During 2013, China had a severe shortage of milk. Now, global market conditions of excess supply and falling prices are spilling over into China.
China's farm price for milk fell from 3.92 yuan/kg last September to 3.75 yuan/kg in December.
A reporter for New Capital News went to several dairy-farming communities in Hebei Province's Xingtang County. A farmer at one community said local farmers have a contract with the Hebei subsidiary of a food company to sell them milk. However, in November 2014 the company told farmers they would only buy 80 percent of their milk. The farmers would have to figure out what to do with the other 20 percent.
The company had accumulated two months of product inventory they couldn't sell. Therefore, the company chairman ordered the Hebei subsidiary to limit purchases of new milk.
A county official said the milk price had fallen from 5.5 yuan/kg in the spring of 2014 to 3.6 yuan.
Hebei Province officials started to address the milk-selling problem in December. Provincial officials ordered local officials to "coordinate" dairy companies and farmers to address the difficulties selling milk, strengthen "supervision" of dairy farmers, requiring everyone to share the burden and risk. This appears to entail ordering companies to buy farmers' milk, telling farmers not to kill off their cattle, and ensuring the safety of milk.
When the reporter returned to visit the dairy farmers several days later, he was told that the farmers received a notice from the company eliminating the 80-percent limit and they are now able to sell all their milk at a price of 3.1 yuan/kg. County officials said the problem was "temporarily" solved.

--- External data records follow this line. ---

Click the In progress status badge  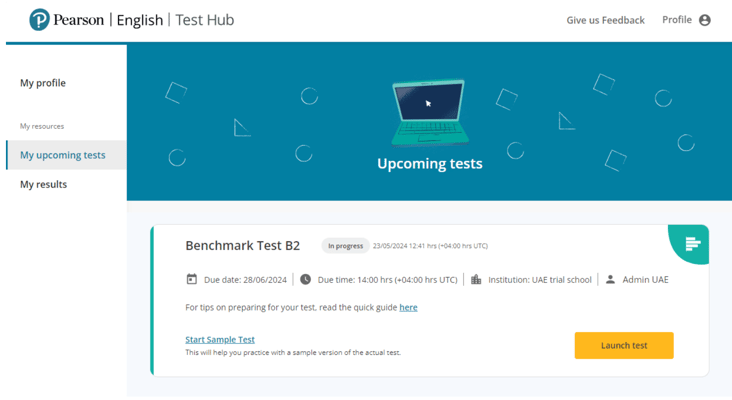345,246
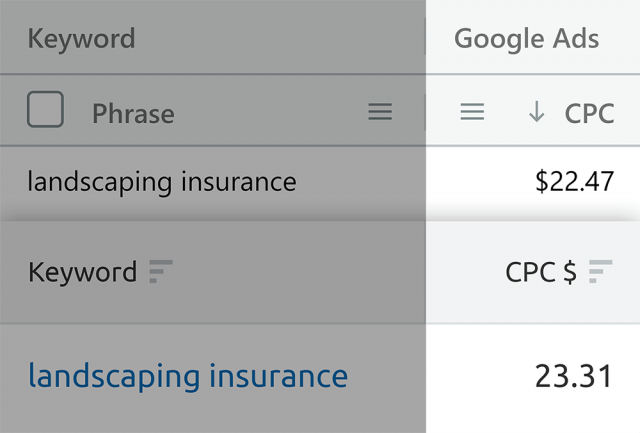This screenshot has height=433, width=640.
Task: Click the top Keyword group header
Action: pos(81,39)
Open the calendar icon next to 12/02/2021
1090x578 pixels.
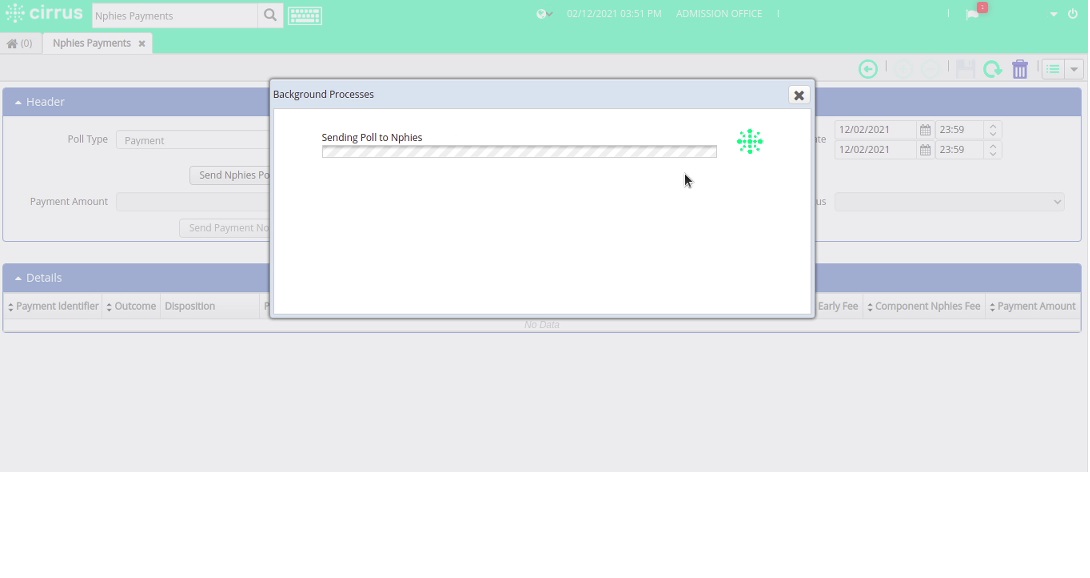coord(925,130)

Shandong Province has seen a steep decline in milk prices too. Ministry of Agriculture teams reportedly have been sent there to "coordinate."
The urgency of the milk measures seems to be motivated to avert another catastrophic problem like the melamine adulteration that was exposed in 2008. Hebei Province and its now-defunct Sanlu company was the epicenter of that incident. A similar period of depressed prices and culling of cows preceded the incident in 2007. When prices recovered later in the year, short supplies caused milk prices to spike and gave milk stations strong incentive to water down and adulterate milk.

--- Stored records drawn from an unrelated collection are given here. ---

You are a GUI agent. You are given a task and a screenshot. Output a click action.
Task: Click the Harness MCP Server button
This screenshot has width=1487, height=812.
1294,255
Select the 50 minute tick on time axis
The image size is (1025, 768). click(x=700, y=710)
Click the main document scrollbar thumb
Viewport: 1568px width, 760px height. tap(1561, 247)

The MOA emergency notice demanded that local governments strengthen oversight of dairy companies to ensure that they honor contracts and actively purchase milk. Echoing the 2008 problems, the notice called for maintaining orderly markets, for utilizing cooperatives to strengthen farmers' negotiating power, upgrading dairy-farming communities, supporting an alfalfa revival program, and implementing the improved breed subsidy. The notice called for local officials to fight for a subsidy to hold local reserves of milk powder.
The falling prices have been transmitted from the global market. Major dairy producers like New Zealand and the EU have seen prices fall 30%-40%. Some Chinese companies are importing cheaper milk from other countries, and reducing their local purchases. Further declines in price are anticipated in 2015.